(Stored records)
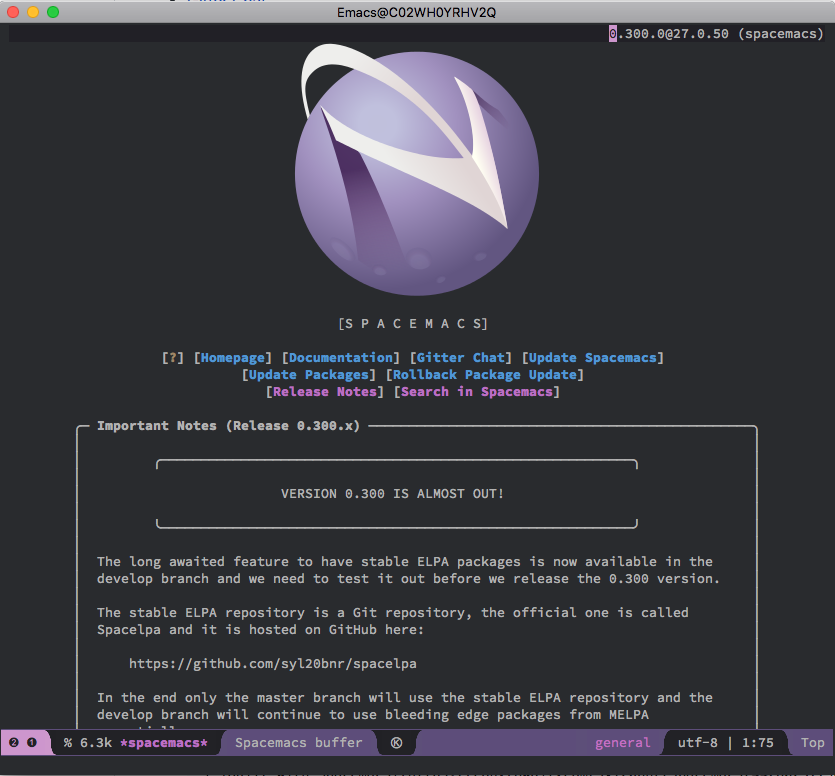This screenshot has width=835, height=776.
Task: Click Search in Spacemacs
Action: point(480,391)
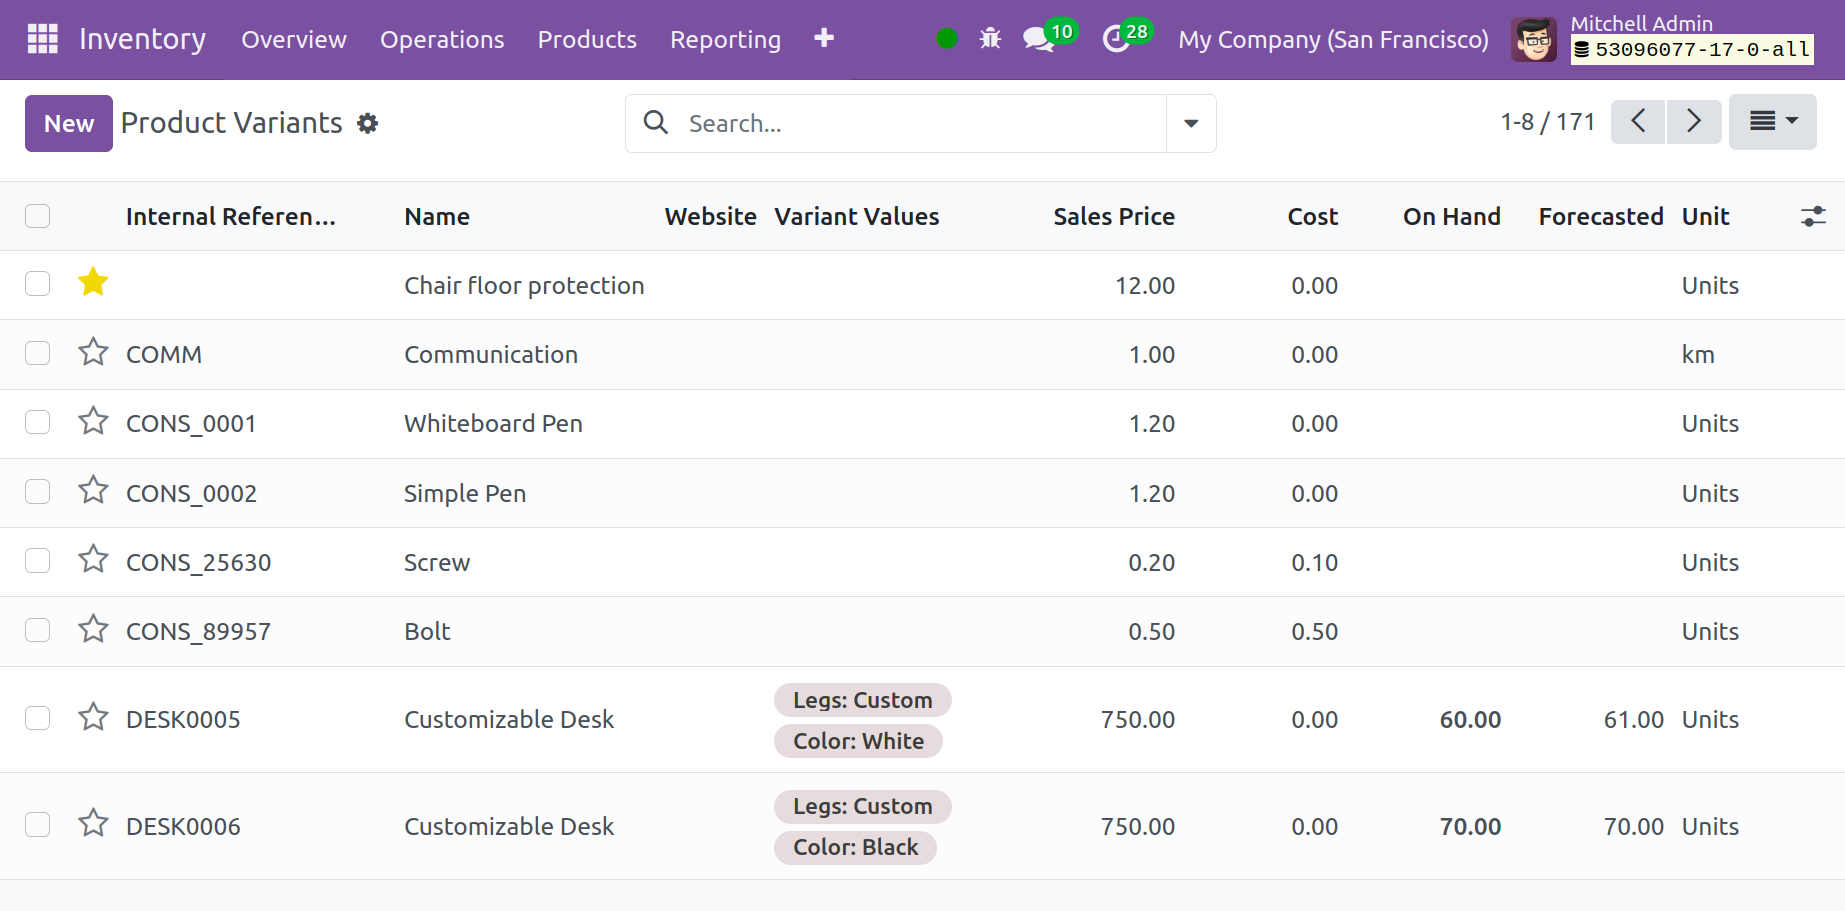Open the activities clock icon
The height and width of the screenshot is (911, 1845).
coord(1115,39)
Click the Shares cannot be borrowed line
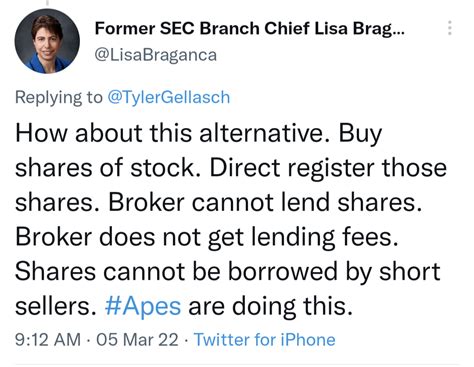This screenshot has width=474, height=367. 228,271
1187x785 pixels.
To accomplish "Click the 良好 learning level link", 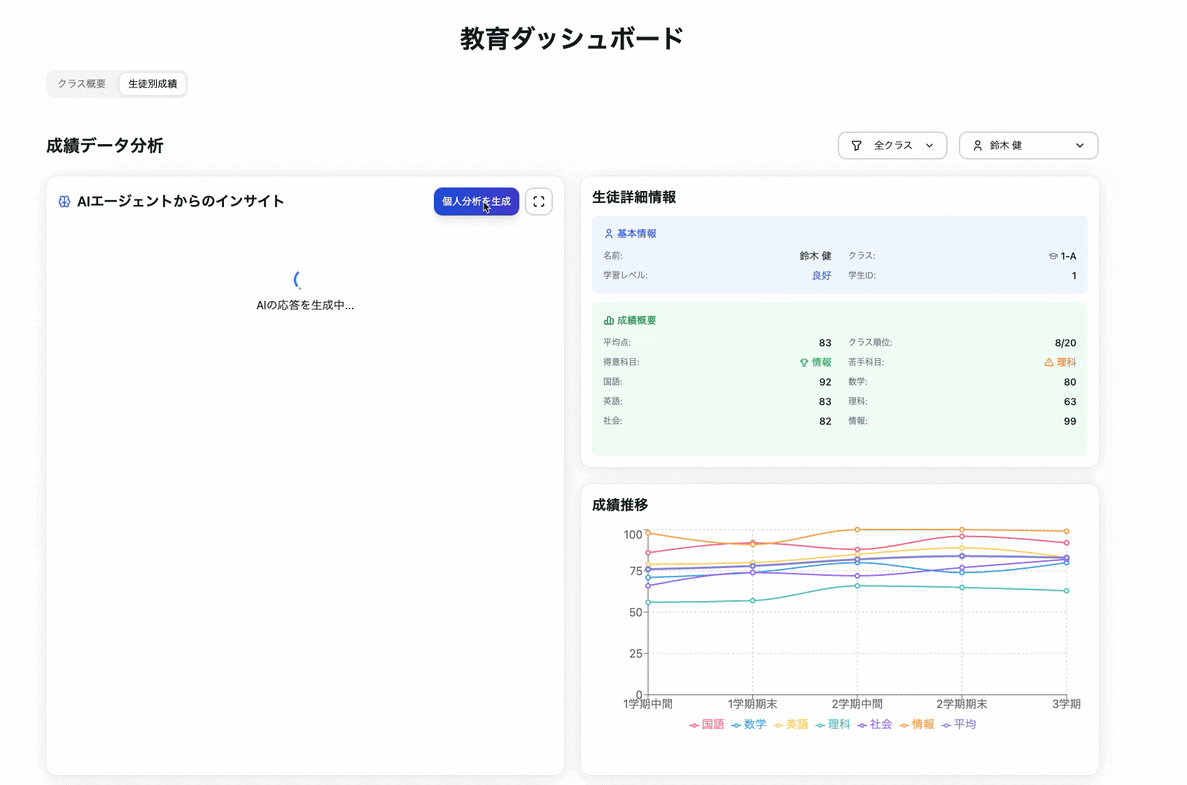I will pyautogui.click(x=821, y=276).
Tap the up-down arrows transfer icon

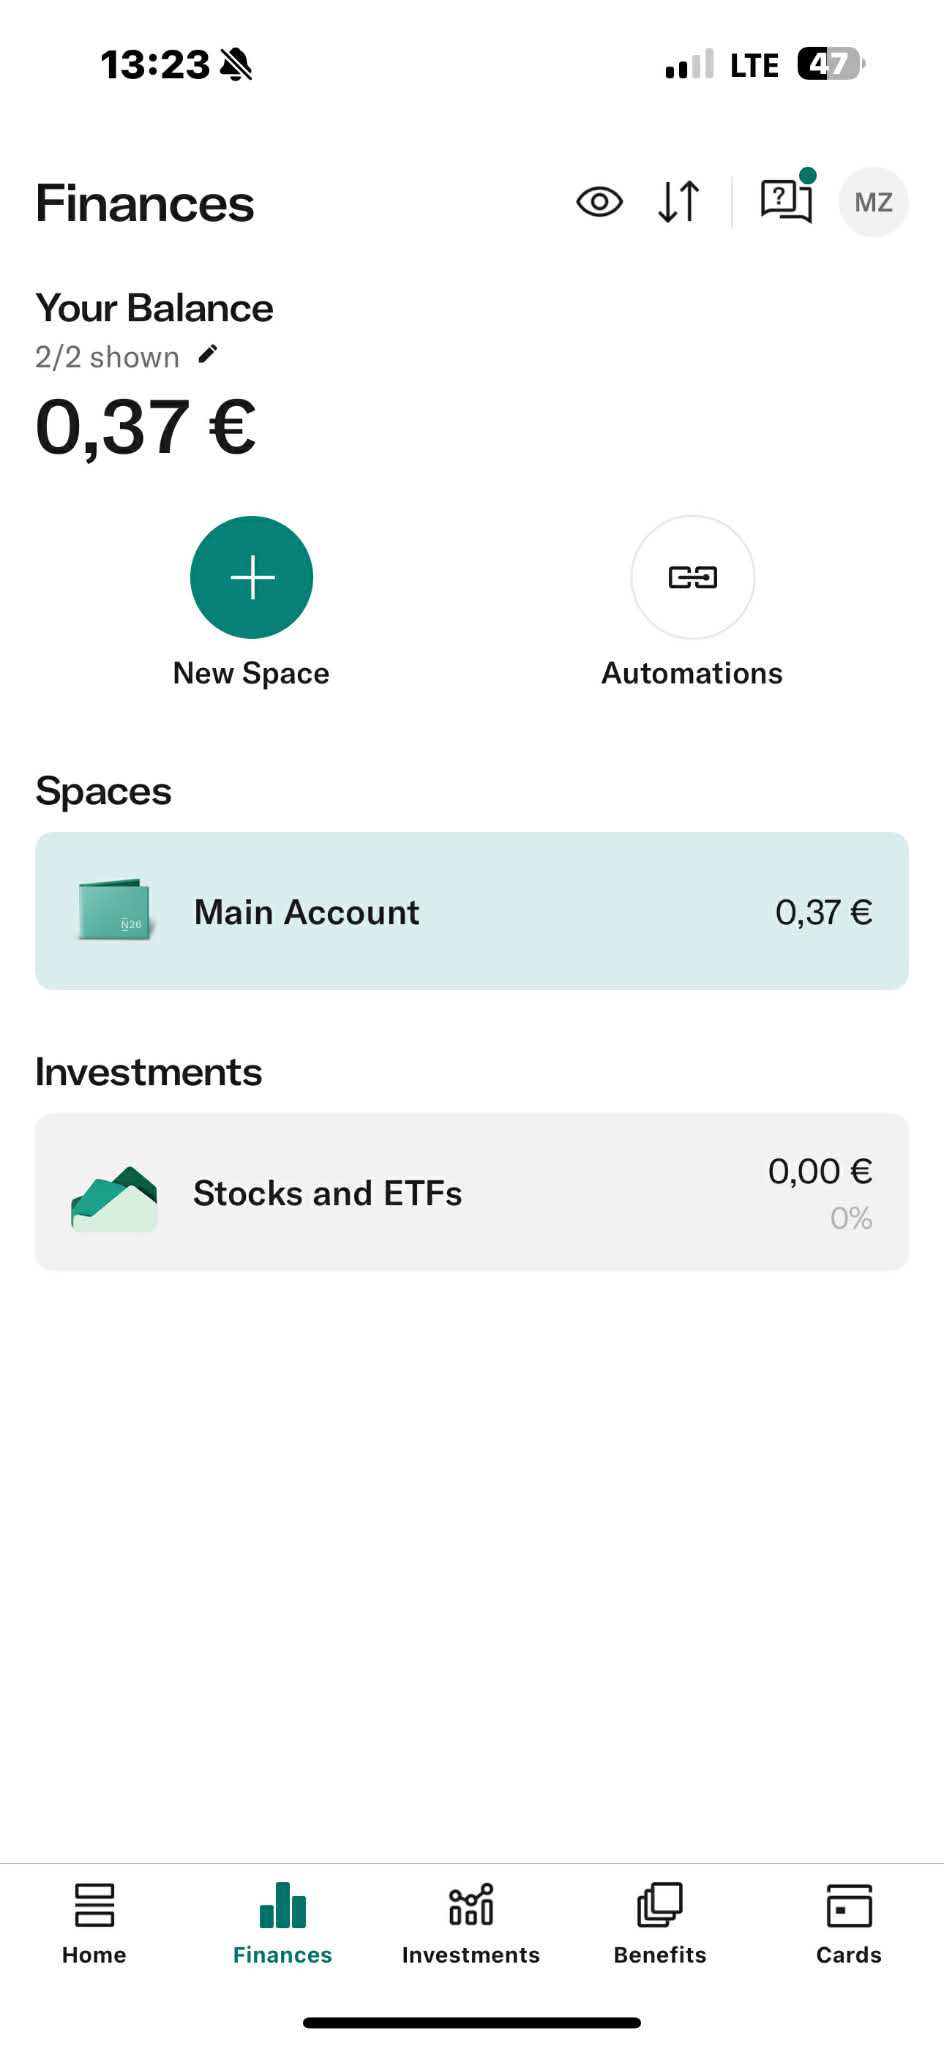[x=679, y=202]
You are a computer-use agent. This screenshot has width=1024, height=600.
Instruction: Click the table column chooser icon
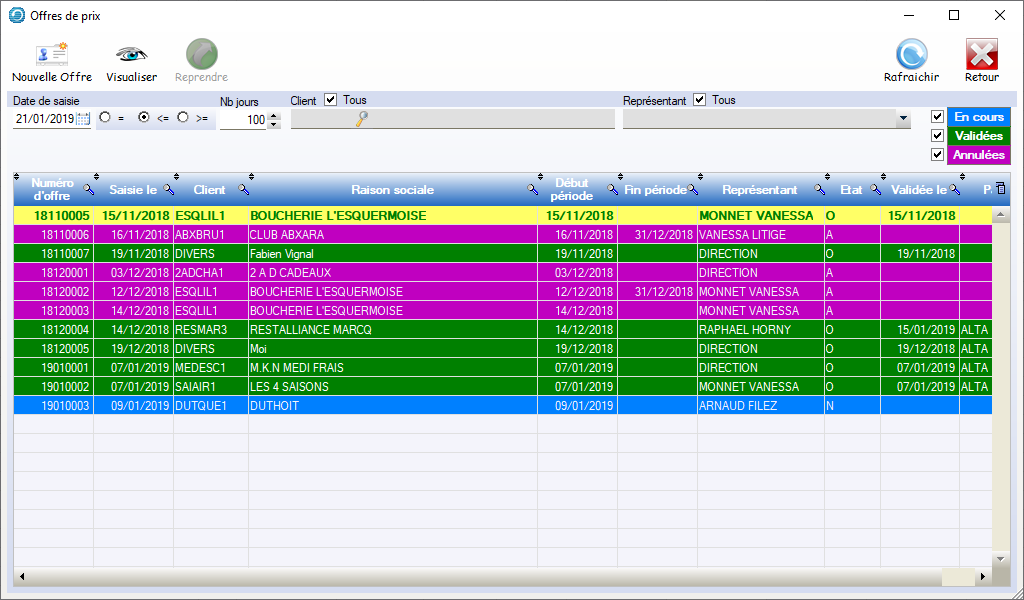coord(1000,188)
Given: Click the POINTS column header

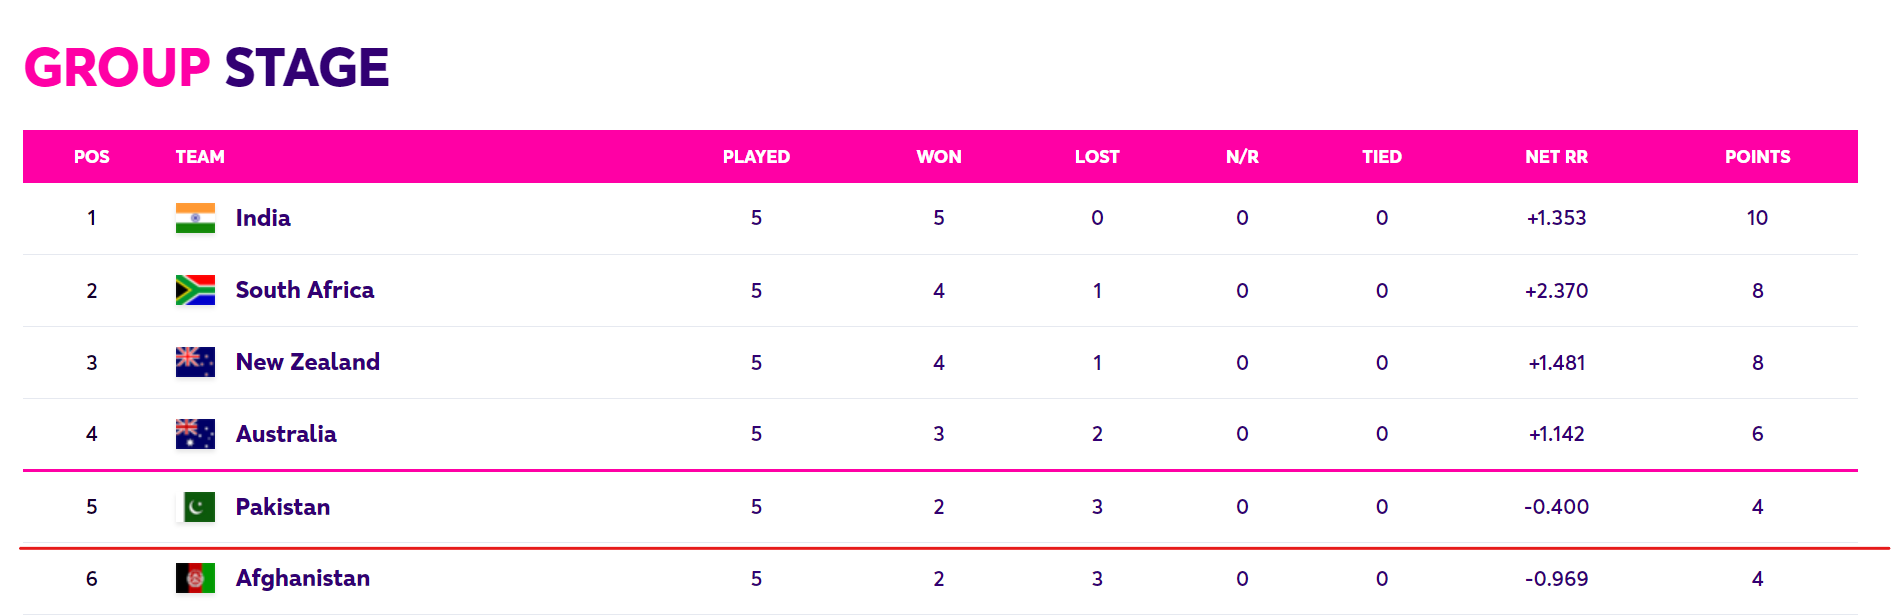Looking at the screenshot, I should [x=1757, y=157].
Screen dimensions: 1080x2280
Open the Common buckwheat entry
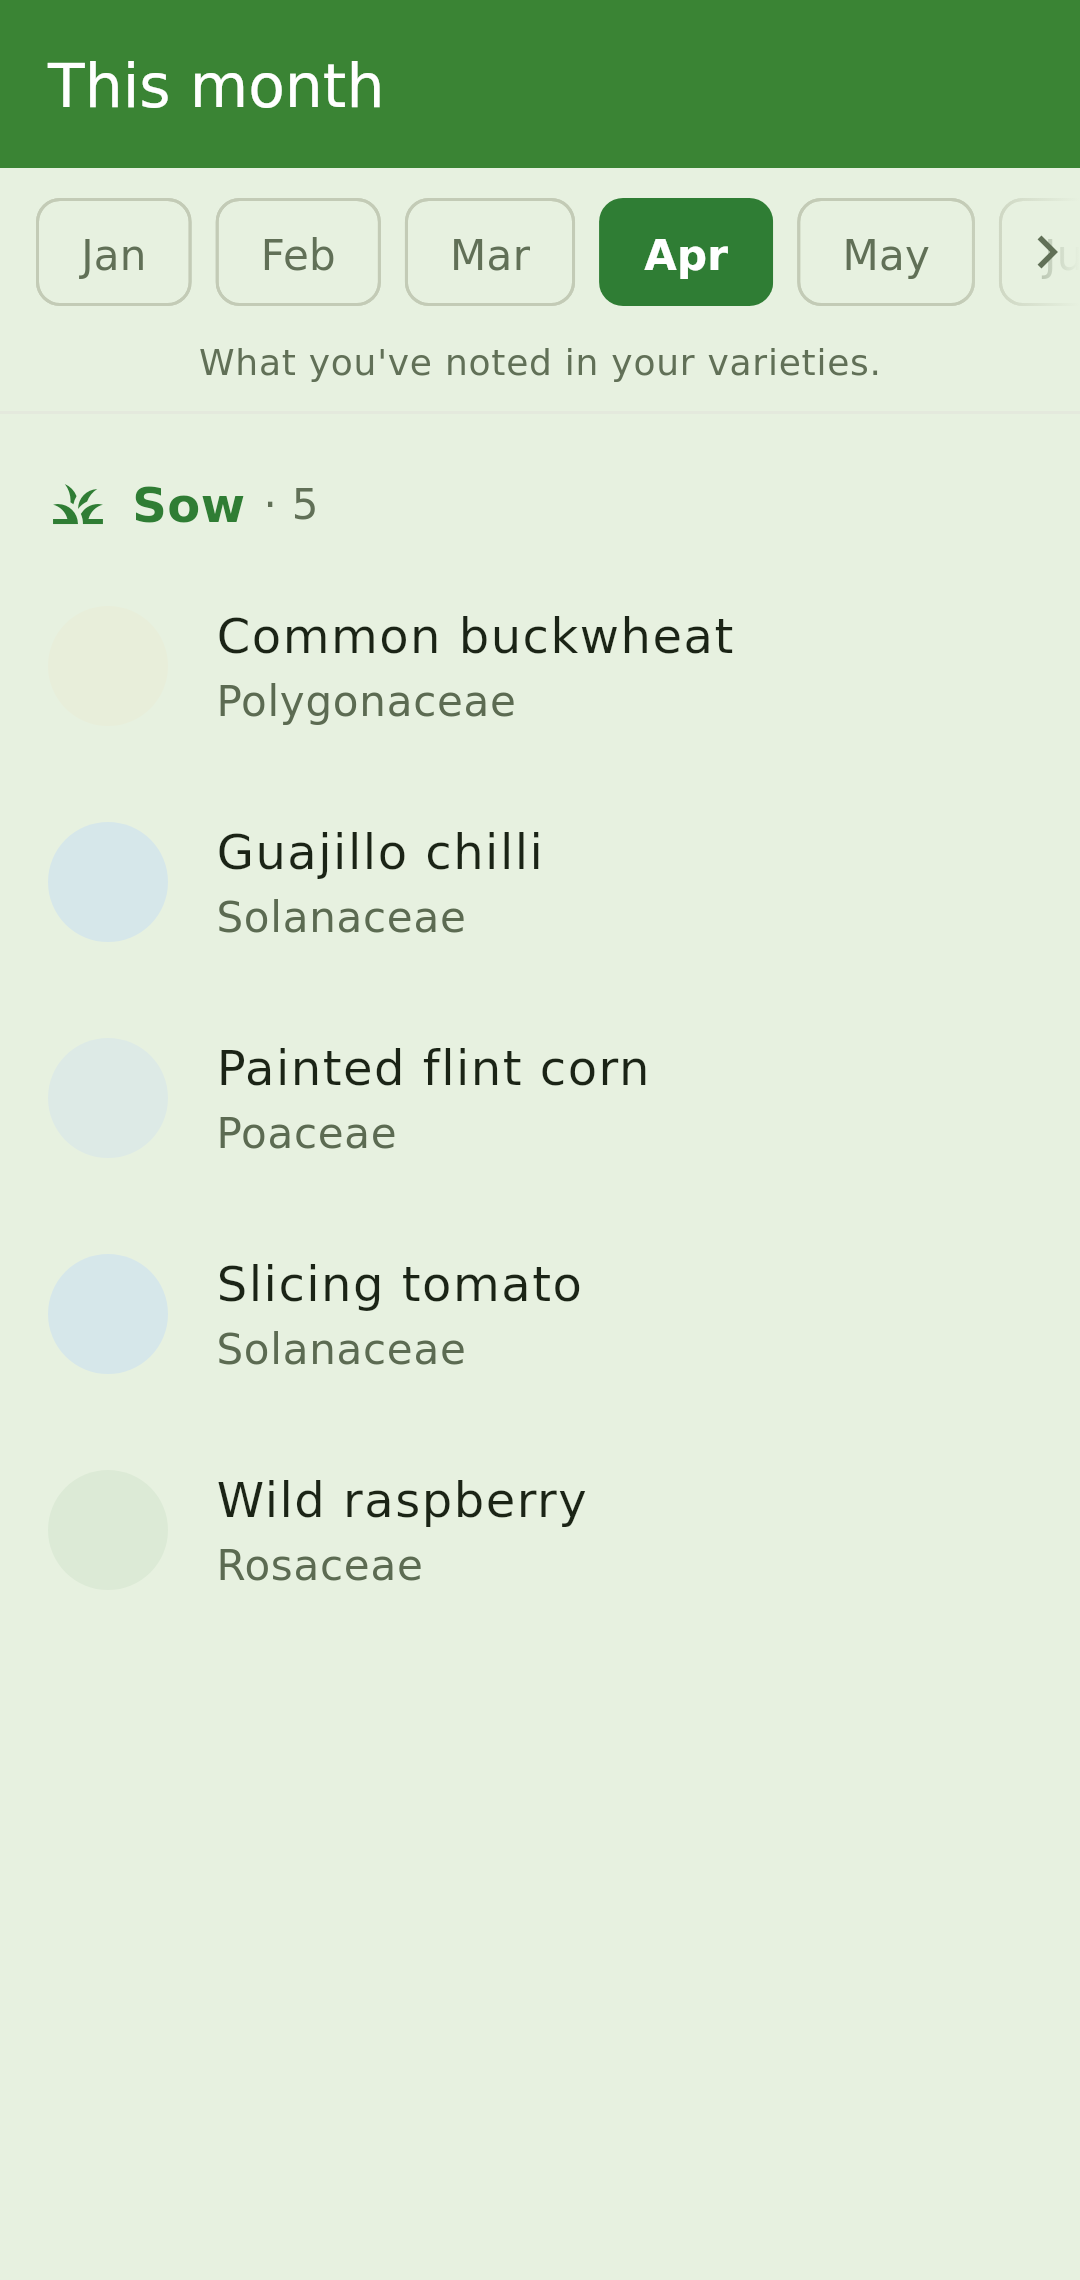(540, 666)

### The problem
Retype, exactly and only, the lines from the one containing "Given: Click the POINTS column header" through the end of the entries, both ends included, and omit all pictures.

### Task result
Given: Click the POINTS column header

Looking at the screenshot, I should [x=1757, y=157].
Screen dimensions: 1080x2280
Open the Common buckwheat entry
(540, 666)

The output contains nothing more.